● **WORK REQUEST**: Your copy should hold exactly the lines from the beginning of the listing below through the line with "Open the DDG bookmark", without any pictures.
+ + +
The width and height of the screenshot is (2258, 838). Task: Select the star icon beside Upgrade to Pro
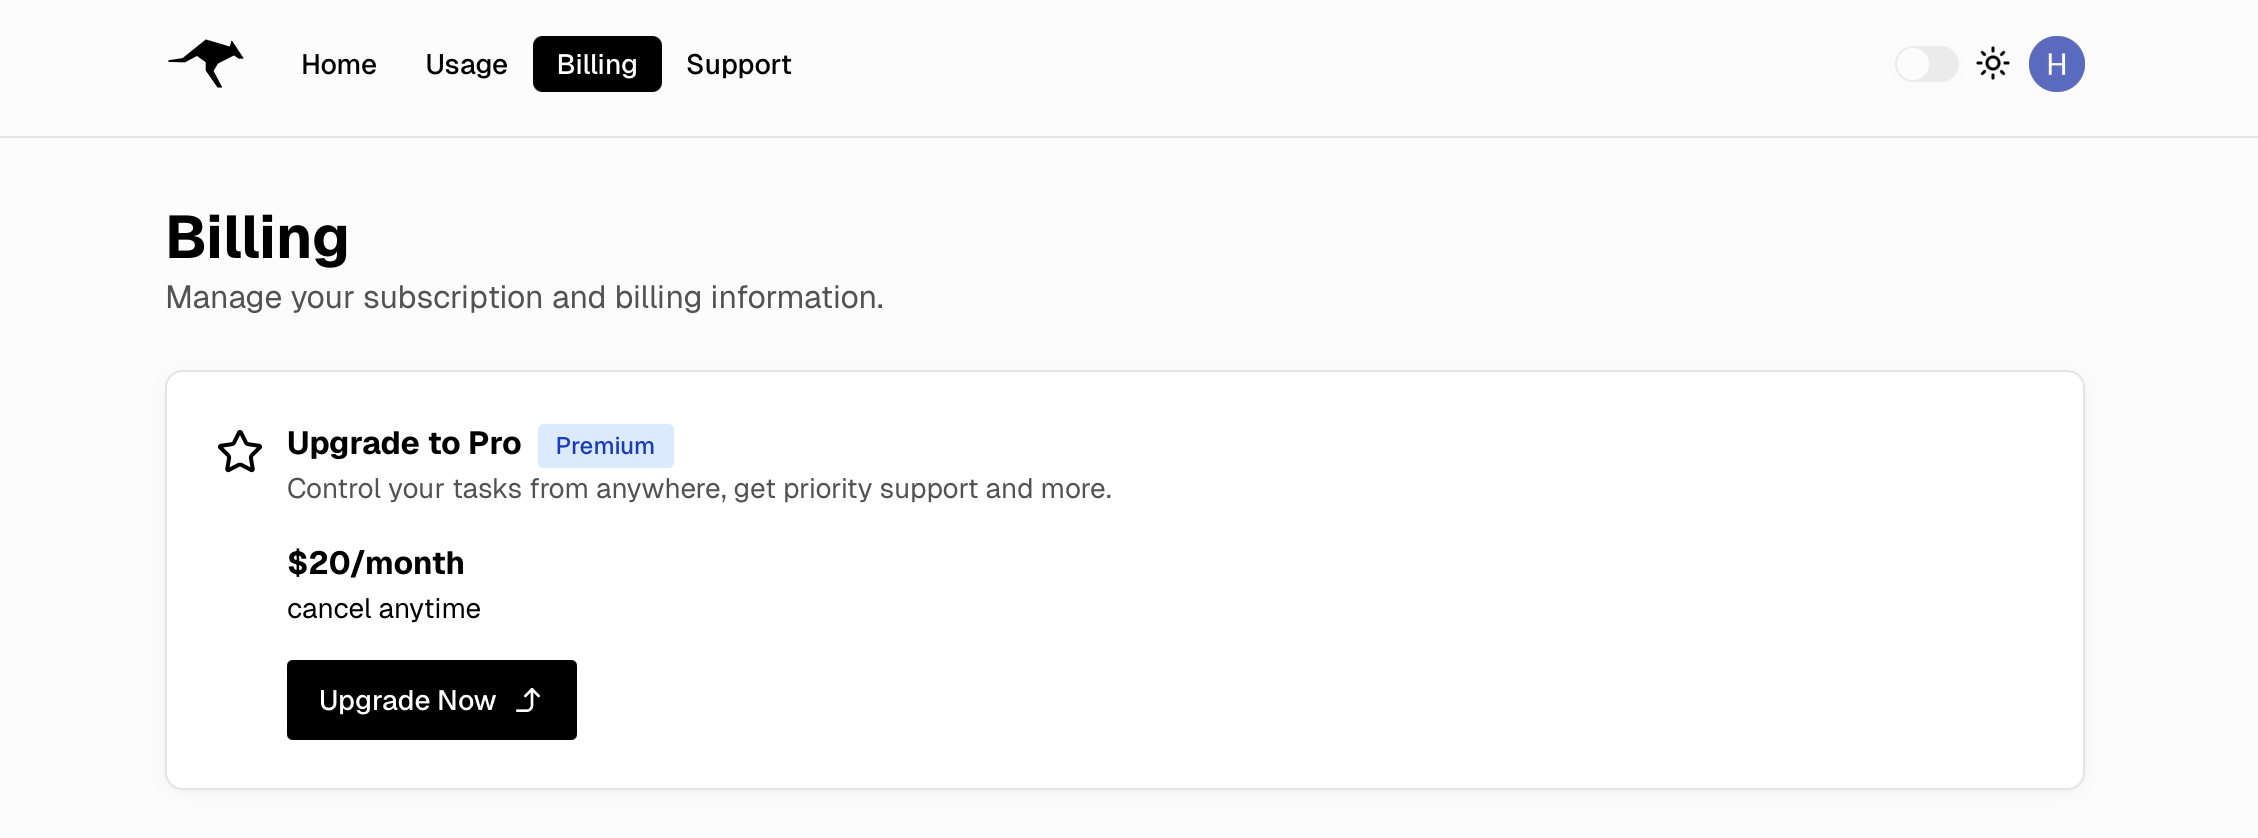(x=240, y=452)
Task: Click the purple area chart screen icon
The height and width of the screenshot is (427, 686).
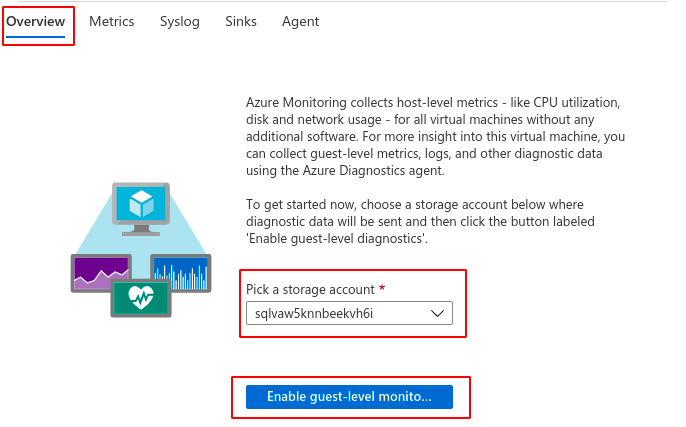Action: click(x=99, y=272)
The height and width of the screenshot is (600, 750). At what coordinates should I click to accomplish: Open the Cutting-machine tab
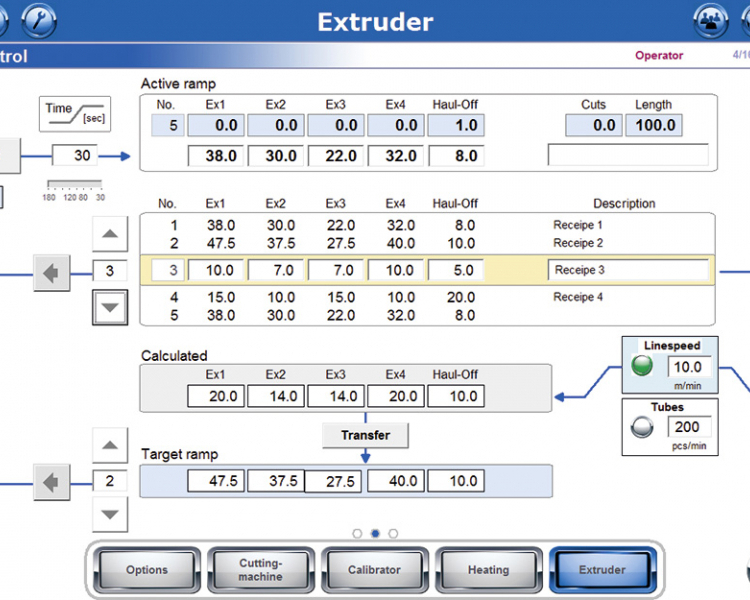(x=260, y=570)
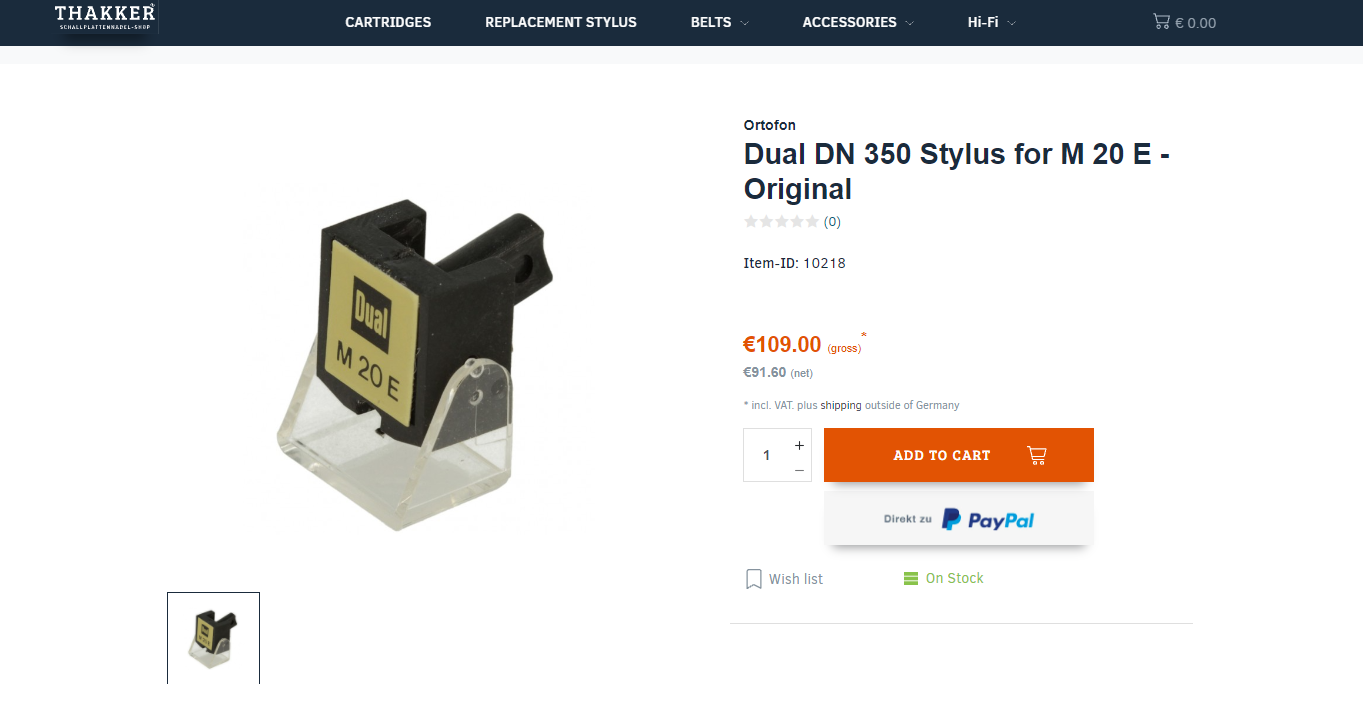Expand the Belts dropdown menu
Image resolution: width=1363 pixels, height=709 pixels.
click(x=719, y=22)
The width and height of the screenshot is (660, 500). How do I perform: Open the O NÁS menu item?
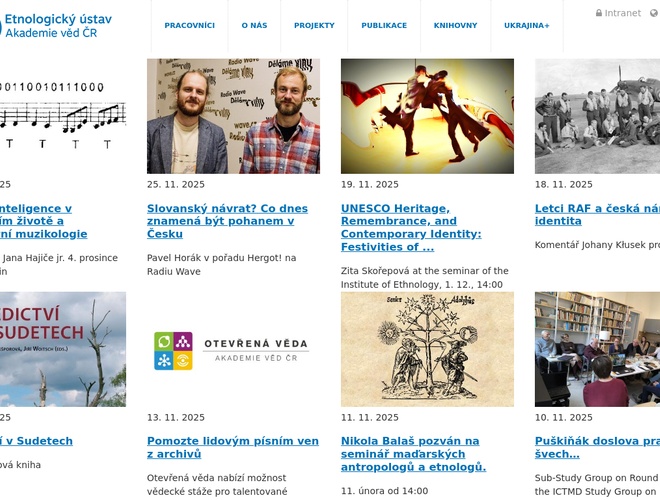(x=254, y=25)
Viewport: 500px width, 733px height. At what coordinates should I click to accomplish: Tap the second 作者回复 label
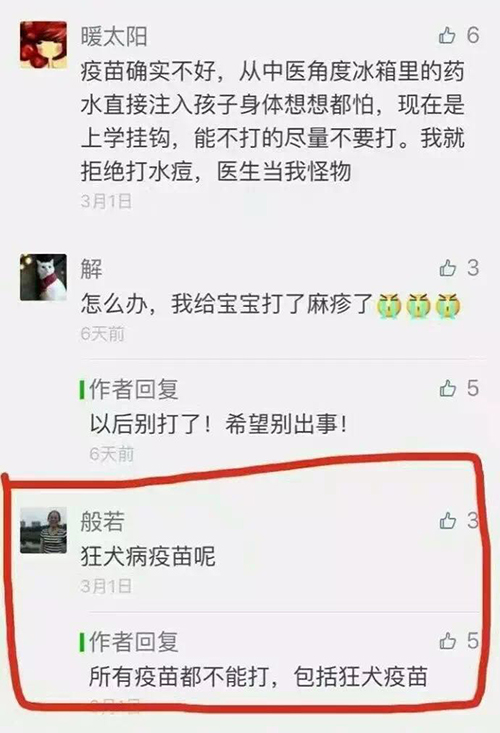129,641
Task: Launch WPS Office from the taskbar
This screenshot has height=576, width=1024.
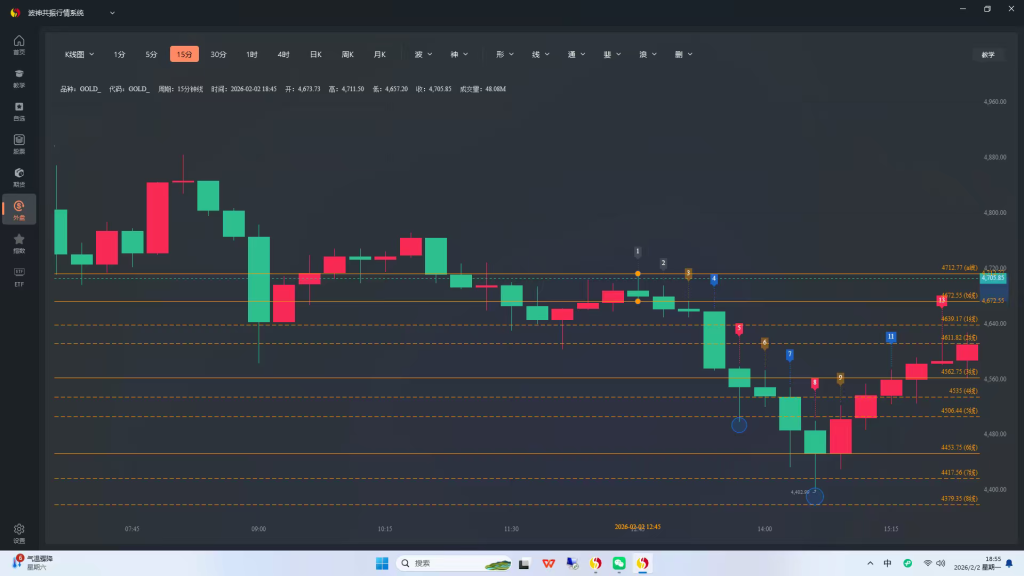Action: pos(549,563)
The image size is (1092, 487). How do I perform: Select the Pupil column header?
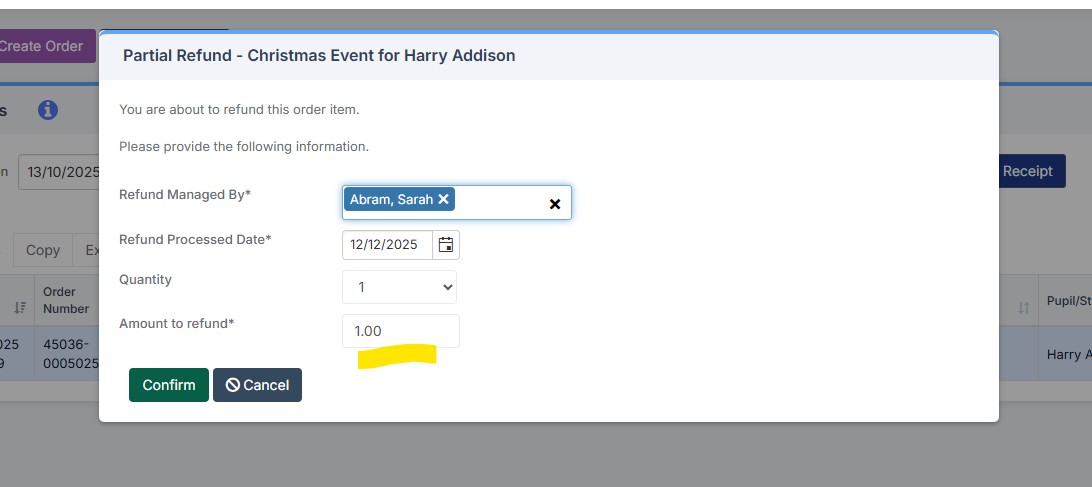pos(1068,301)
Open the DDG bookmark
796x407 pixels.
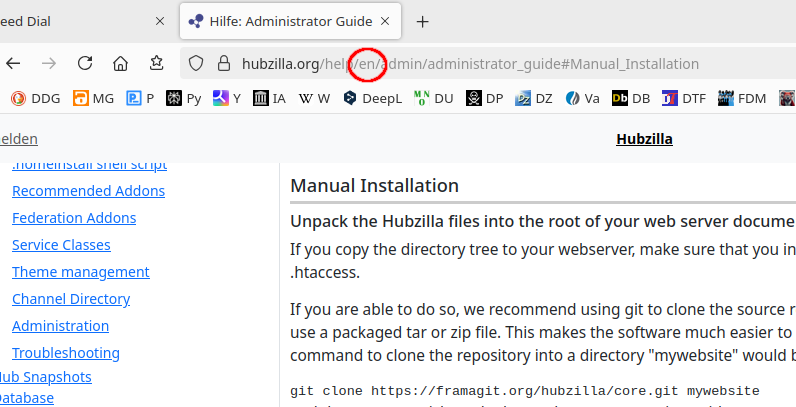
+ + +
● **SOLUTION TO THIS EXERCISE**:
The width and height of the screenshot is (2258, 838). Task: Select the star icon beside Upgrade to Pro
(x=240, y=452)
Task: Click the purple area chart screen icon
The height and width of the screenshot is (427, 686).
Action: click(x=99, y=272)
The height and width of the screenshot is (600, 750). At what coordinates should I click to accomplish: Open the Cutting-machine tab
(x=260, y=570)
Expand the Belts dropdown menu
Image resolution: width=1363 pixels, height=709 pixels.
click(x=719, y=22)
The width and height of the screenshot is (660, 500). How do I perform: Open the O NÁS menu item?
(x=254, y=25)
Viewport: 500px width, 733px height. At what coordinates should I click to accomplish: Tap the second 作者回复 label
129,641
Task: Launch WPS Office from the taskbar
This screenshot has height=576, width=1024.
Action: pos(549,563)
The image size is (1092, 487). How do I perform: Select the Pupil column header?
pos(1068,301)
Open the DDG bookmark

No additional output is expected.